Grant retained his Montana land until after 1923. Oil had been
discovered in Hill County, and according to his brother John, Grant was holding
onto the land to get a good price from an oil company.
Grant's decision to move to the wheat growing area of
southeast Washington, was undoubtedly due to the fact that his brother, Dr.

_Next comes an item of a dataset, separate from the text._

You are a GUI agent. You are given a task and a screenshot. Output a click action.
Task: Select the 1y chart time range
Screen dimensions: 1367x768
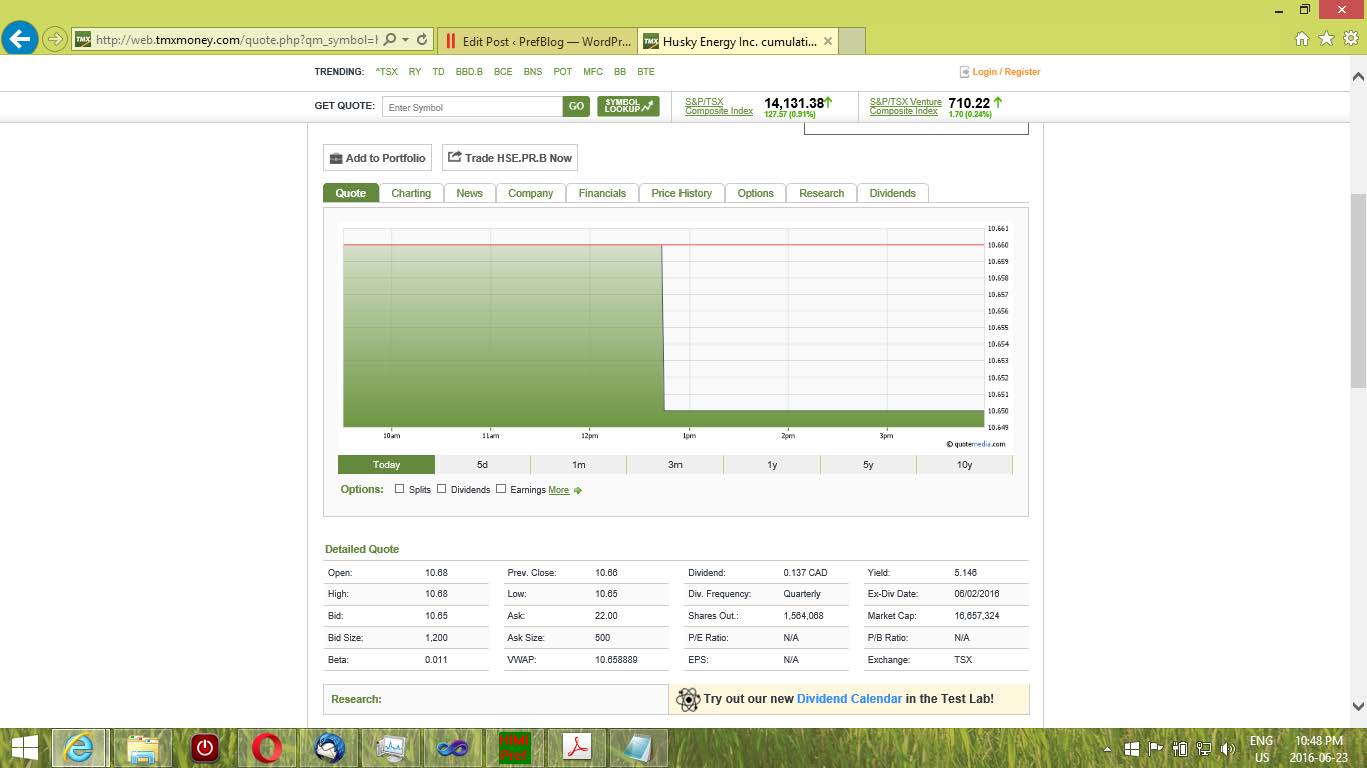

Harvey L. McQuary was living there. Harvey had left farming to attend the
School of Osteopathic Medicine in Kirksville, MO. Upon graduation in 1903,
Harvey and Amanda (Ryther) and their five children moved to Tacoma, WA
and a year later to Dayton.
Grant's sons, Allen and Iryl, remained in Montana after their
parents left. Their younger brother Humphrey joined them in 1915 with his new
bride, Naomi (Hanger).
Tragedy struck the McQuarys with Allen's untimely death in
1919. Allen's widow, Grace, and their four children returned to Macon County.
She would subsequently marry William Wells and move to Portland, OR by
1930.
Humphrey and Iryl left their Montana homesteads to live near
their parents. Humphrey returned to Dayton in 1919 and Iryl a few years later,
after serving as deputy sheriff of Hill County. After farming for 18 years in
Canada, Joe brought his family to Dayton in 1923. The Montgomerys remained
in Montana until 1935 when they moved to the Dayton area. There they
operated Monty's Berry Farm until 1956.
Grant and Harriet owned one of the largest houses in Dayton
and were visited often by their sons and grandchildren who lived close by.
Grant farmed his nearby land until Harriet's death in 1924. After Harriet's
death, Grant returned to Macon County where he renewed a childhood
friendship with Olive Winkler, and they were later married.
According to Grant's granddaughter, Marjorie Jean Emery,
Grant's children idolized their father. Jean's father, Iryl, owned a Dodge
dealership in Bremerton, WA, and on his trips to and from Detroit he would stop
to visit his father in Macon County.
Jean remembers that her grandfather Grant was very strict, but
also very loving to his many grandchildren. As a child, she was always
impressed by his gentlemanly manner.
Grant was in poor health the summer of 1939, so his three sons
made a trip to Macon County to see him. The following January - January 17, 1940 -
Ulysses Grant McQuary died at his home in Atlanta. Grant was buried near his
parents and grandparents at Mt. Tabor Cemetery. In the distance to the west
could be seen the land where he had been born and raised.